De même, l’utilisation d’un pied permet d’éviter les mouvements de caméras et ainsi limiter les flous de mouvement. On profite mieux des capacités de la haute définition. C’est comme conduire une Ferrari en ayant le pied sur l’accélérateur et l’autre sur le frein. A moins, bien sûr, que ce flou soit voulu pour rendre un effet (Cf : scène du débarquement en Normandie ci-dessus).
Conclusion :
Il ne faut pas nier qu’une image de très haute définition se remarquera. Surtout dans des plans fixes ou lents, avec une action relativement statique, là où le cerveau a le temps d’apprécier.
Si on compare deux séquences d’action, avec deux définitions différentes, on sentira bien que l’une est en haute “def” et pas l’autre, mais c’est un ressenti qui n’est pas prioritaire dans notre cerveau au moment présent de la visualisation de cette scène.
De plus, si vous ne respectez pas la “HD”, alors la “HD” ne vous respecte pas :
Prenons soin de la prise de vue.
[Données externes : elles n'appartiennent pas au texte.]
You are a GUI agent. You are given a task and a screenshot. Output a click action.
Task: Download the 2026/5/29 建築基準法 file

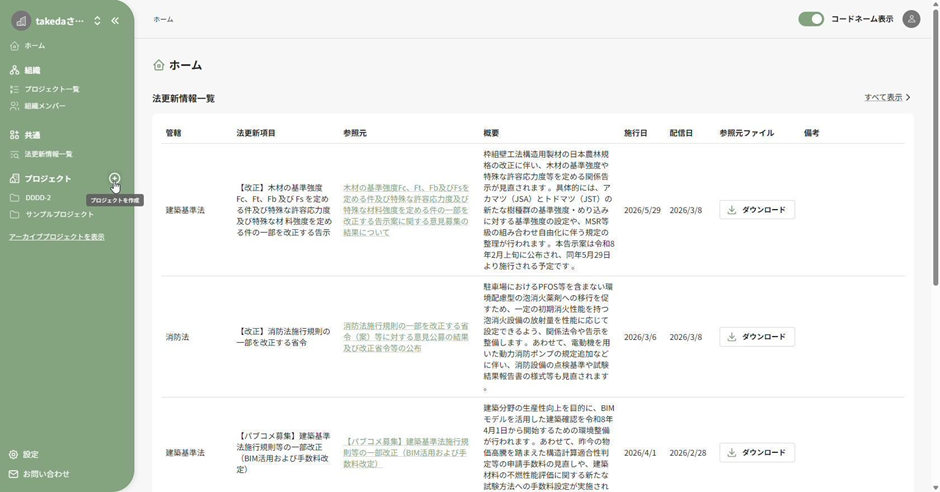pyautogui.click(x=757, y=210)
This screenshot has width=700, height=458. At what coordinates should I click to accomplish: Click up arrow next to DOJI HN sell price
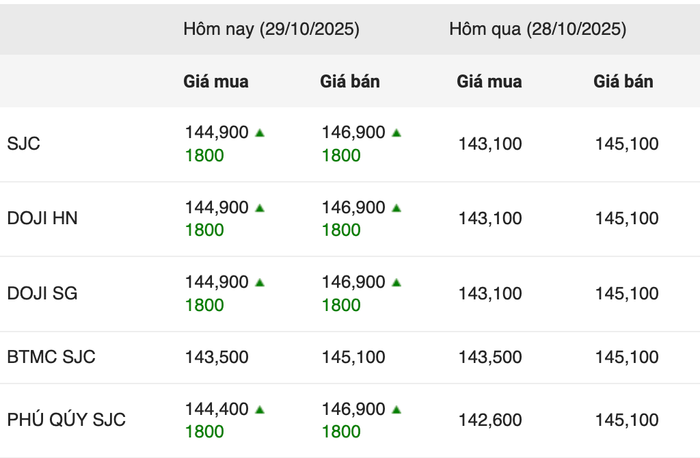click(397, 208)
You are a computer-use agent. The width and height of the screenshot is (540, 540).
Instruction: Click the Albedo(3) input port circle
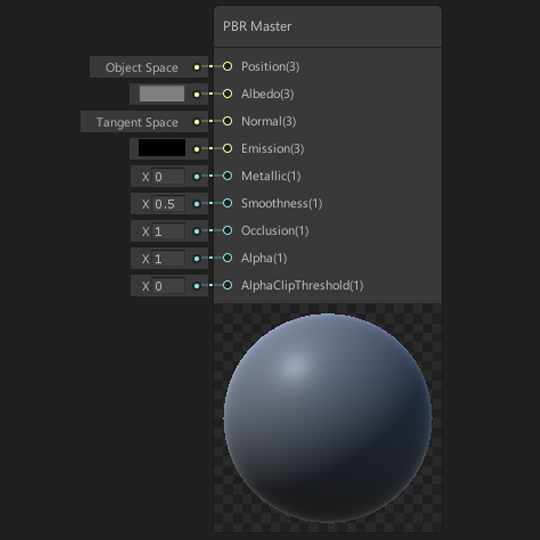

Si les délais le permettent, il faut bien régler ses lumières, la mise en scène par rapport à ces dernières, ou au soleil en extérieurs, travailler les ouvertures et la focale, la balance des blancs, pour finir avec une mise au point chirurgicale, le tout sur un pied digne de ce nom, c’est à dire, bien stable. Il serait dommage de donner du flou à un écran 4K voire 8K… Quel gâchis.
Mais n’oublions pas que la course à la très haute résolution n’est pas une priorité en matière artistique. Elle est un maillon de la chaîne. La post-production est là pour corriger les éventuelles erreurs, ou amplifier le ressenti que l’on souhaite faire naître chez le spectateur.